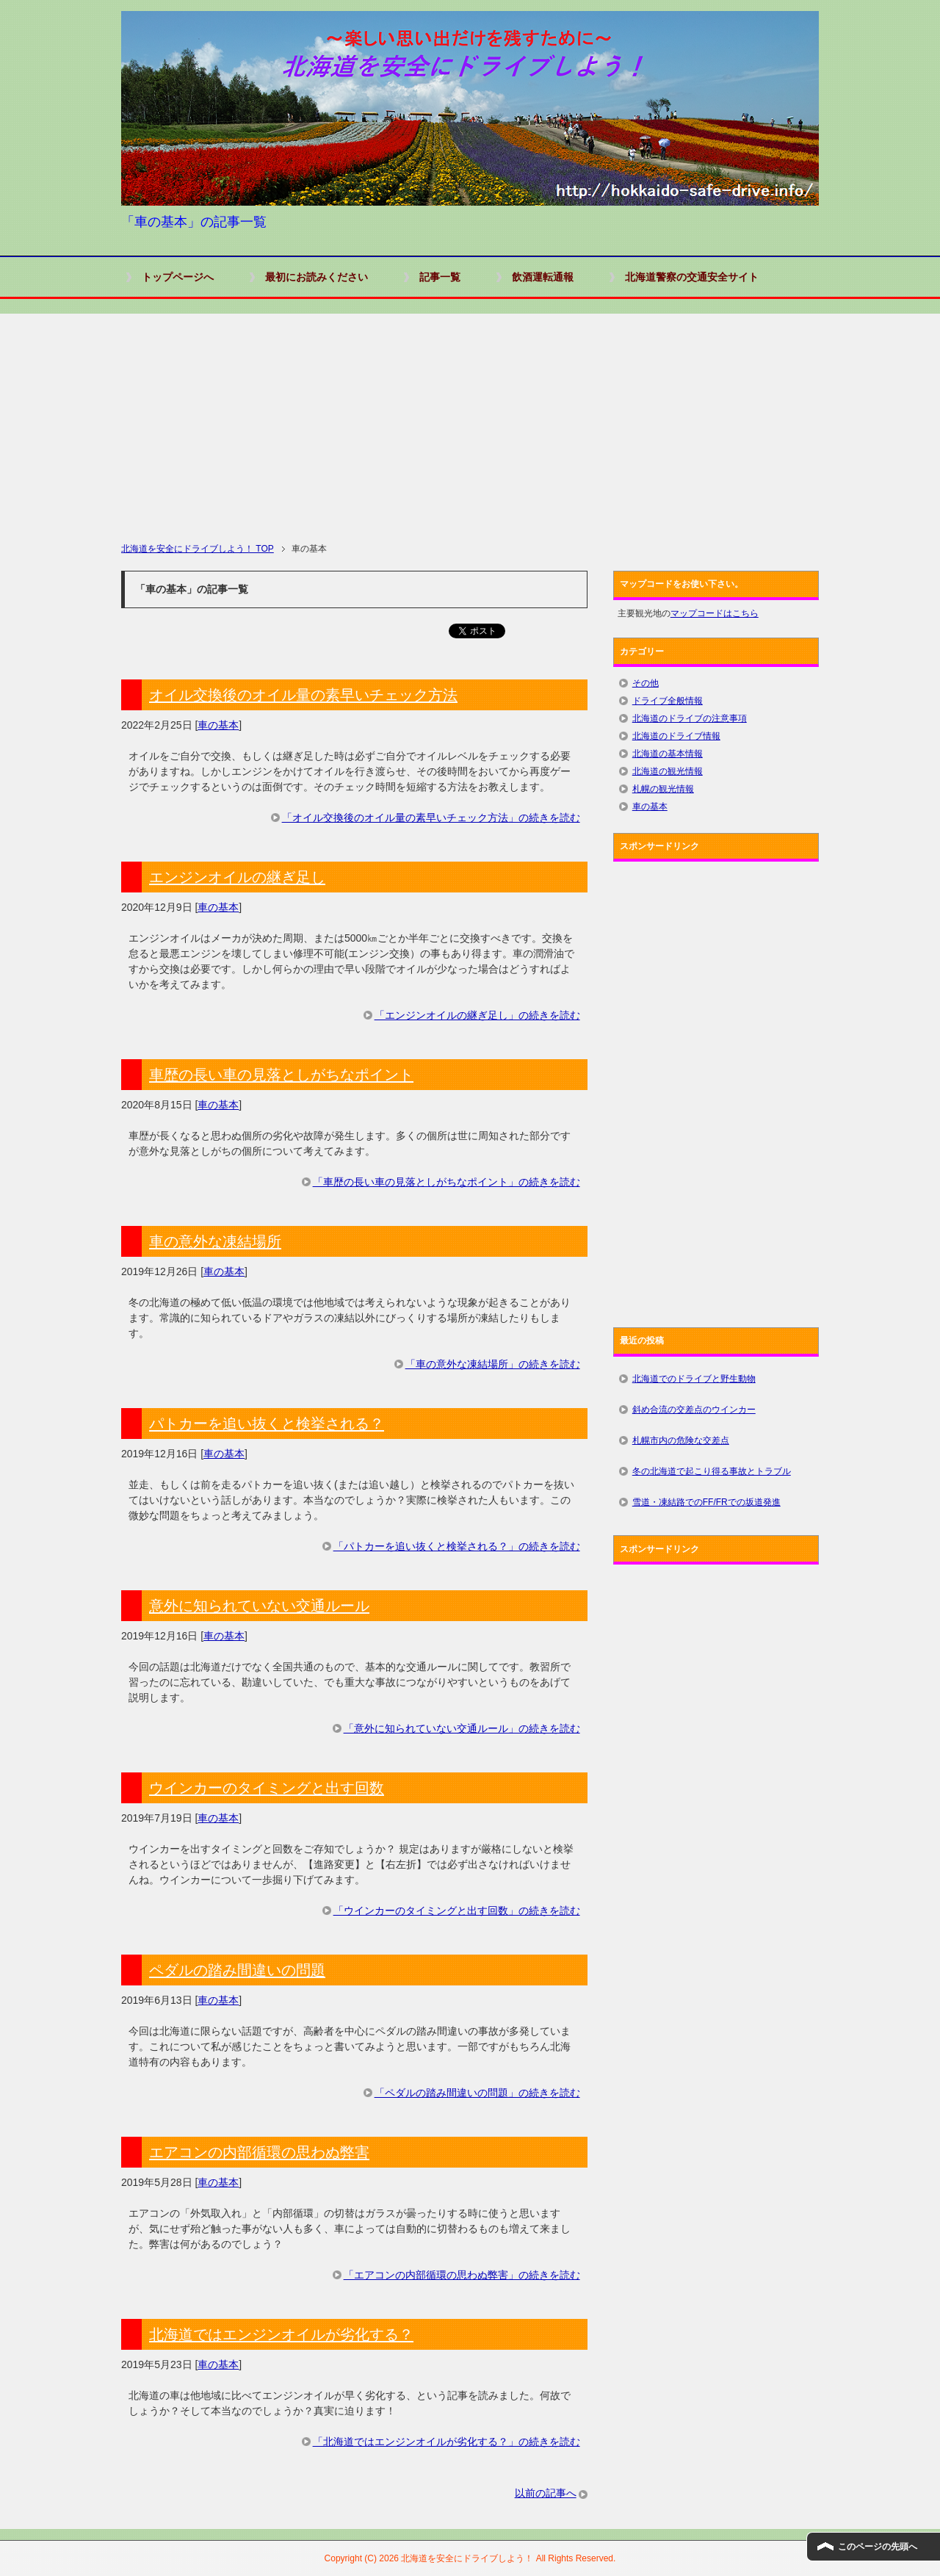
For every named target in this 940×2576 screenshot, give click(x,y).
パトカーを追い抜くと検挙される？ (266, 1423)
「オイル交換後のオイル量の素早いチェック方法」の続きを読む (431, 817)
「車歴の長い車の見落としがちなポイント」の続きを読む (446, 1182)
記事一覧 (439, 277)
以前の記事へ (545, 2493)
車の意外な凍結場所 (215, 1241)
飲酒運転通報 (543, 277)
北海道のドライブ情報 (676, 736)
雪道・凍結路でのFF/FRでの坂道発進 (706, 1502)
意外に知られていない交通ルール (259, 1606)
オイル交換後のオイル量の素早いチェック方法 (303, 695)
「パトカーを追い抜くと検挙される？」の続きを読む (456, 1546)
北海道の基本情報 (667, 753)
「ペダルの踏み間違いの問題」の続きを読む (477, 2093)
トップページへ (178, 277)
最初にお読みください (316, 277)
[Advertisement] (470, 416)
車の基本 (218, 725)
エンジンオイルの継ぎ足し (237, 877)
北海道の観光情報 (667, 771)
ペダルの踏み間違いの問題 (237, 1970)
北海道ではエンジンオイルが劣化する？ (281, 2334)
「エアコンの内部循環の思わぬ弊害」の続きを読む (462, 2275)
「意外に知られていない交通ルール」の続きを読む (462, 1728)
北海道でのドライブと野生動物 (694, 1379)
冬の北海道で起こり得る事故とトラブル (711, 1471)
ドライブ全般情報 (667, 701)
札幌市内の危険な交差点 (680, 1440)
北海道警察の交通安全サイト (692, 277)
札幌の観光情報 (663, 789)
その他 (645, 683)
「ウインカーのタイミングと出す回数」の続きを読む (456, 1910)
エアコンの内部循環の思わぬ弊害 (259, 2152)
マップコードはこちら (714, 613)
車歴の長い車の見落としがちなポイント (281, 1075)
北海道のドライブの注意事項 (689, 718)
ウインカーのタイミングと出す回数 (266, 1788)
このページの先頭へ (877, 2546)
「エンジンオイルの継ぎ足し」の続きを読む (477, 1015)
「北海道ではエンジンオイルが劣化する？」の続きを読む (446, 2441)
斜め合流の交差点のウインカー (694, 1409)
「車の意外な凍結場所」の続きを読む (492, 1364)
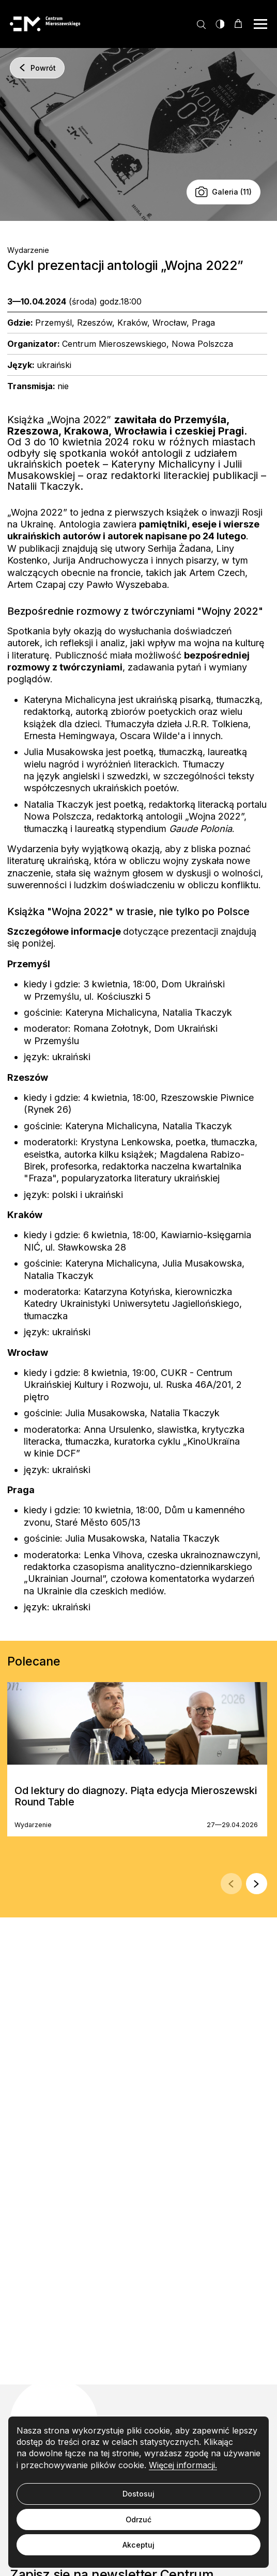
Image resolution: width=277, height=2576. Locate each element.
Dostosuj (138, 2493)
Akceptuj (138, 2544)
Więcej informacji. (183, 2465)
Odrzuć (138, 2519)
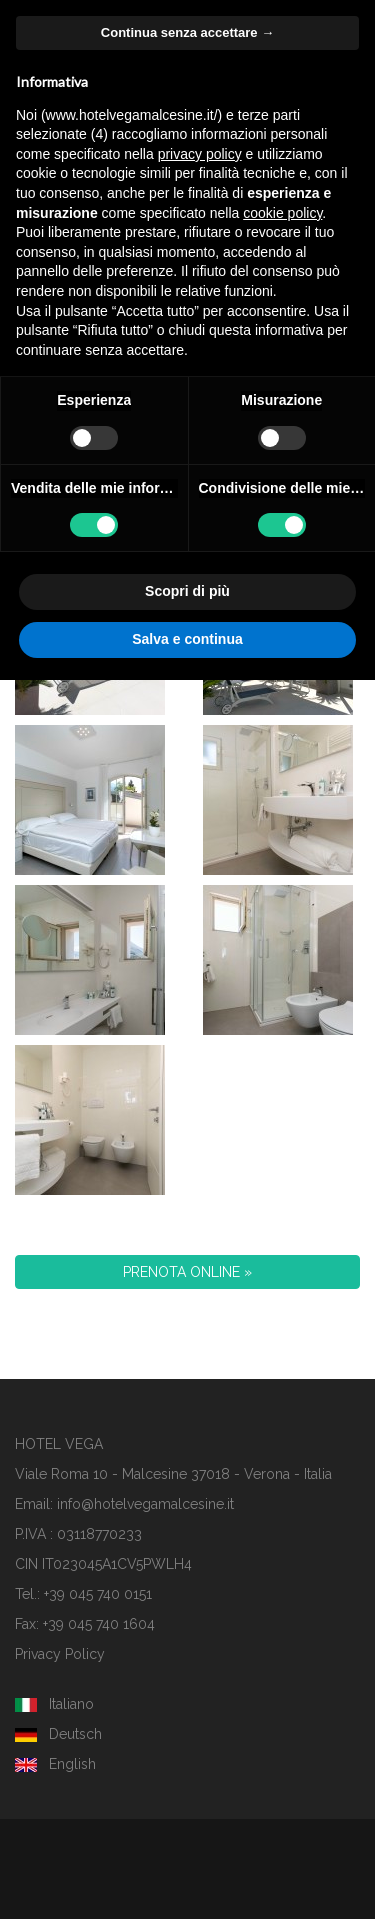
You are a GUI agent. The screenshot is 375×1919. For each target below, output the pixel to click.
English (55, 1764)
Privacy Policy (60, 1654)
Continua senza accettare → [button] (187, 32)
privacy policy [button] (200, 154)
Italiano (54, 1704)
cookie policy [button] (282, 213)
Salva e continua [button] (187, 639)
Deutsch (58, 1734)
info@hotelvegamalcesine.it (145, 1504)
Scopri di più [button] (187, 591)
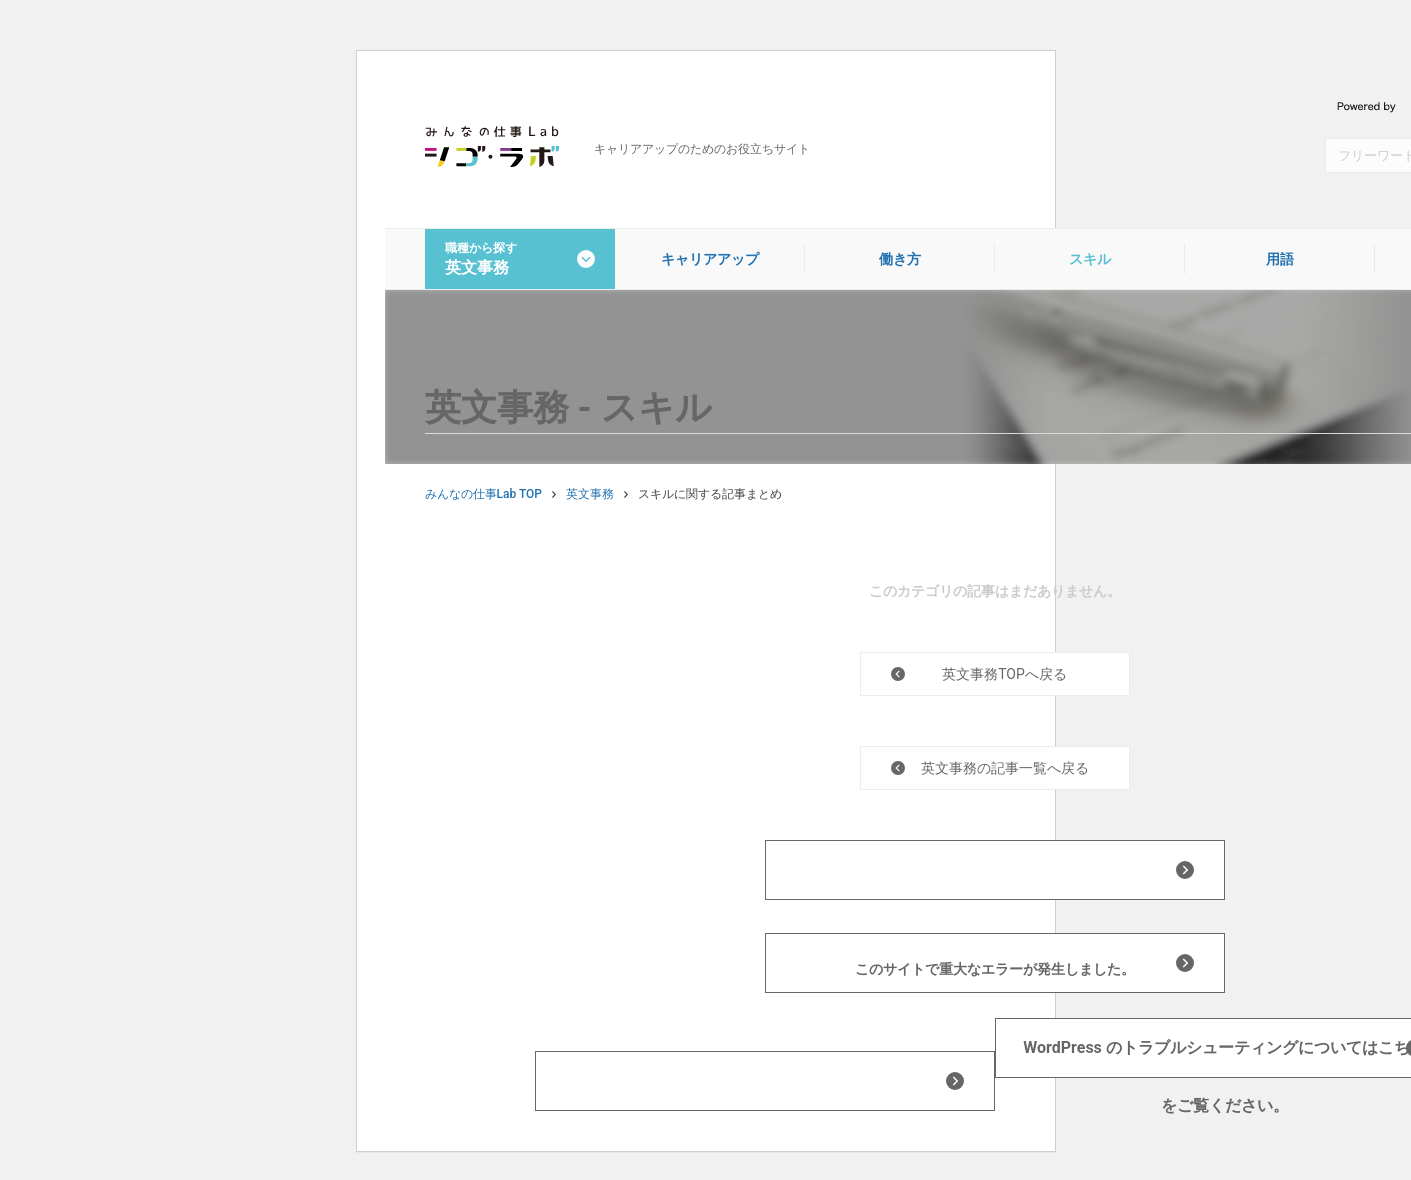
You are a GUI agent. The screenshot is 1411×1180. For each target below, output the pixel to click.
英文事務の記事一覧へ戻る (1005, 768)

--------

Reproduce all of the data above verbatim, omitting the pictures.

For every named target in this 940×2576 screenshot, give click(x,y).
パトカーを追い抜くと検挙される？ (266, 1423)
「オイル交換後のオイル量の素早いチェック方法」の続きを読む (431, 817)
「車歴の長い車の見落としがちなポイント」の続きを読む (446, 1182)
記事一覧 (439, 277)
以前の記事へ (545, 2493)
車の意外な凍結場所 (215, 1241)
飲酒運転通報 (543, 277)
北海道のドライブ情報 (676, 736)
雪道・凍結路でのFF/FRでの坂道発進 (706, 1502)
意外に知られていない交通ルール (259, 1606)
オイル交換後のオイル量の素早いチェック方法 (303, 695)
「パトカーを追い抜くと検挙される？」の続きを読む (456, 1546)
北海道の基本情報 (667, 753)
「ペダルの踏み間違いの問題」の続きを読む (477, 2093)
トップページへ (178, 277)
最初にお読みください (316, 277)
[Advertisement] (470, 416)
車の基本 (218, 725)
エンジンオイルの継ぎ足し (237, 877)
北海道の観光情報 (667, 771)
ペダルの踏み間違いの問題 (237, 1970)
北海道ではエンジンオイルが劣化する？ (281, 2334)
「エアコンの内部循環の思わぬ弊害」の続きを読む (462, 2275)
「意外に知られていない交通ルール」の続きを読む (462, 1728)
北海道でのドライブと野生動物 (694, 1379)
冬の北海道で起こり得る事故とトラブル (711, 1471)
ドライブ全般情報 (667, 701)
札幌市内の危険な交差点 (680, 1440)
北海道警察の交通安全サイト (692, 277)
札幌の観光情報 (663, 789)
その他 (645, 683)
「ウインカーのタイミングと出す回数」の続きを読む (456, 1910)
エアコンの内部循環の思わぬ弊害 (259, 2152)
マップコードはこちら (714, 613)
車歴の長い車の見落としがちなポイント (281, 1075)
北海道のドライブの注意事項 (689, 718)
ウインカーのタイミングと出す回数 (266, 1788)
このページの先頭へ (877, 2546)
「エンジンオイルの継ぎ足し」の続きを読む (477, 1015)
「北海道ではエンジンオイルが劣化する？」の続きを読む (446, 2441)
斜め合流の交差点のウインカー (694, 1409)
「車の意外な凍結場所」の続きを読む (492, 1364)
Image resolution: width=277, height=2576. Locate each element.
Dostosuj (138, 2493)
Akceptuj (138, 2544)
Więcej informacji. (183, 2465)
Odrzuć (138, 2519)
You are a GUI agent. The screenshot is 375×1919. For each target below, output the pixel to click.
English (55, 1764)
Privacy Policy (60, 1654)
Continua senza accettare → [button] (187, 32)
privacy policy [button] (200, 154)
Italiano (54, 1704)
cookie policy [button] (282, 213)
Salva e continua [button] (187, 639)
Deutsch (58, 1734)
info@hotelvegamalcesine.it (145, 1504)
Scopri di più [button] (187, 591)
You are a GUI agent. The screenshot is 1411×1180. For each target below, output the pixel to click.
英文事務の記事一覧へ戻る (1005, 768)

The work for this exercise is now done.